Reconciliation & state without a state file

The control loop is the source of truth.

Intermediate12 min · lesson 4 of 12

Crossplane has no state file. The desired state lives in the Kubernetes API (the objects you applied), the actual state lives in the cloud, and a controller runs a reconcile loop that continuously compares them and drives reality toward the spec. This is the standard Kubernetes controller pattern applied to external infrastructure — the cluster’s etcd is the record, and reconciliation, not a periodic plan/apply, is how convergence happens.

The reconcile loop
1spec
desired, in the API
2observe
read the real cloud
3diff
desired vs actual
4act
create/update to converge
This loops forever. Change the cloud out-of-band and the next pass corrects it — self-healing infrastructure.

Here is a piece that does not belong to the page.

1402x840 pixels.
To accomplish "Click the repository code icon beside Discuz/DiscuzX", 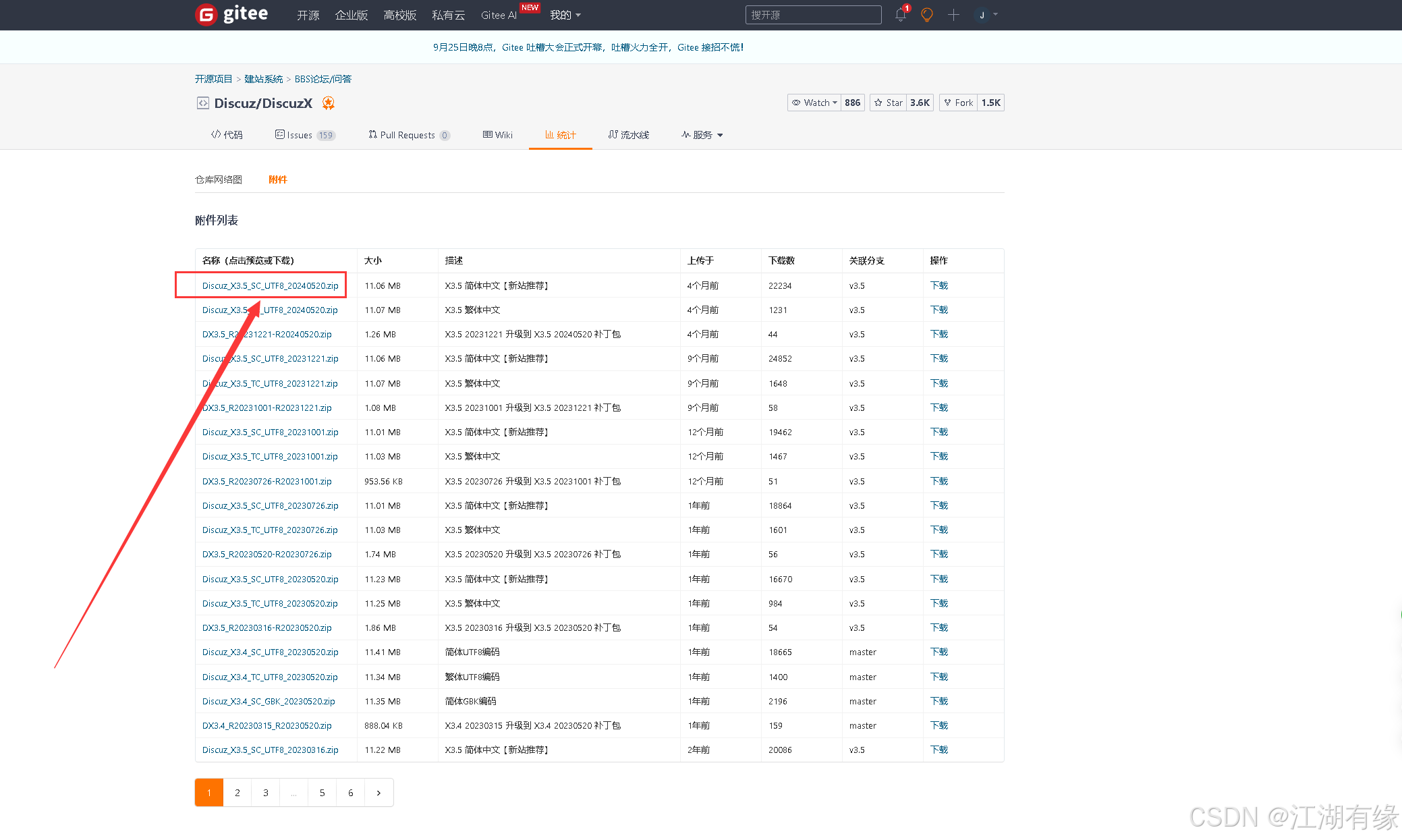I will pos(202,103).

What no state file changes

It removes a whole category of problems Terraform users know well — no state file to store, lock, encrypt, or corrupt, and no “state drift” because reconciliation is continuous rather than a snapshot. It also changes the failure mode: instead of a plan that fails at apply time, you get objects whose conditions and events tell you, live, what the controller is doing and where the cloud API is refusing.

terminal
# delete the bucket directly in AWS; Crossplane notices and recreates it
$ aws s3 rb s3://acme-logs-prod --force
$ kubectl get bucket acme-logs-prod -w
acme-logs-prod False True # briefly not-ready...
acme-logs-prod True True # ...reconciled back into existence
Continuous reconciliation fights manual changes
Because Crossplane constantly enforces the spec, an out-of-band “quick fix” in the cloud console gets reverted on the next reconcile — which is the point, but surprising if you did not expect it. Make changes through the Kubernetes objects, not the cloud console; if you truly need to pause enforcement, that is what management/pause annotations are for, used deliberately.